- **Exercise requirements**:
Below is a listing; repeat exactly the lines from the one containing "Warranty (44, 1079)" to the one containing "Sumário (230, 217)", both included.

□ □ □ □ □ □ □

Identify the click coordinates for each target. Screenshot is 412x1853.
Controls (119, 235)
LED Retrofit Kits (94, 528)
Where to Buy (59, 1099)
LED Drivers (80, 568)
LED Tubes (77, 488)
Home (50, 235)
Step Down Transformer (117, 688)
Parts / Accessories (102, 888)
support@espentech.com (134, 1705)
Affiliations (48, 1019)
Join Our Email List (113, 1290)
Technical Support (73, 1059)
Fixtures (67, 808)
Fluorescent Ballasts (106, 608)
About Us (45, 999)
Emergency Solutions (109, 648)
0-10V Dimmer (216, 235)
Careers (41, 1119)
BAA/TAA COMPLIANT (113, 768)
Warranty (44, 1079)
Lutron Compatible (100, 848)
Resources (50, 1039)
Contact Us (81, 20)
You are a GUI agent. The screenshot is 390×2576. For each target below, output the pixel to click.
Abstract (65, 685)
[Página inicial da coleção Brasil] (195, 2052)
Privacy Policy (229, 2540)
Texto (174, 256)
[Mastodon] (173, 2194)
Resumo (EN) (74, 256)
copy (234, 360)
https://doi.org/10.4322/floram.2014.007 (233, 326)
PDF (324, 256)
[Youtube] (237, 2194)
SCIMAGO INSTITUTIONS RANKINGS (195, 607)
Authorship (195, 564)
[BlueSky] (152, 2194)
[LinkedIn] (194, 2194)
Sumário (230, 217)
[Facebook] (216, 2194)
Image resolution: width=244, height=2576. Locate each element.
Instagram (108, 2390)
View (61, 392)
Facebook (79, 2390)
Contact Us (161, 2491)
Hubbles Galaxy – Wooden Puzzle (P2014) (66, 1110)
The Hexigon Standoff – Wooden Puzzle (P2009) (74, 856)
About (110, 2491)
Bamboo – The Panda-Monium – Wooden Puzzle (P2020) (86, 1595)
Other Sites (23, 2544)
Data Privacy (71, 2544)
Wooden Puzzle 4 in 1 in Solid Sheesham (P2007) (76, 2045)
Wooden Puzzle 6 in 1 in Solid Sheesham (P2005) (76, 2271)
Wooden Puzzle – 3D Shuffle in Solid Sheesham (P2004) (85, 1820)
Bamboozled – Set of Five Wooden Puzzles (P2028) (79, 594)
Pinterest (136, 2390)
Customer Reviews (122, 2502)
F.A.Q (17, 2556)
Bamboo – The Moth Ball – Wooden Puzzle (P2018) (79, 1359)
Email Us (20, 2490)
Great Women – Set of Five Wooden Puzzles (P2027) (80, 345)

□ □ □ □ □ □ □

- **Output for this exercise**:
Warranty (44, 1079)
Lutron Compatible (100, 848)
Resources (50, 1039)
Contact Us (81, 20)
You are a GUI agent. The screenshot is 390×2576. For each target below, output the pixel to click.
Abstract (65, 685)
[Página inicial da coleção Brasil] (195, 2052)
Privacy Policy (229, 2540)
Texto (174, 256)
[Mastodon] (173, 2194)
Resumo (EN) (74, 256)
copy (234, 360)
https://doi.org/10.4322/floram.2014.007 (233, 326)
PDF (324, 256)
[Youtube] (237, 2194)
SCIMAGO INSTITUTIONS RANKINGS (195, 607)
Authorship (195, 564)
[BlueSky] (152, 2194)
[LinkedIn] (194, 2194)
Sumário (230, 217)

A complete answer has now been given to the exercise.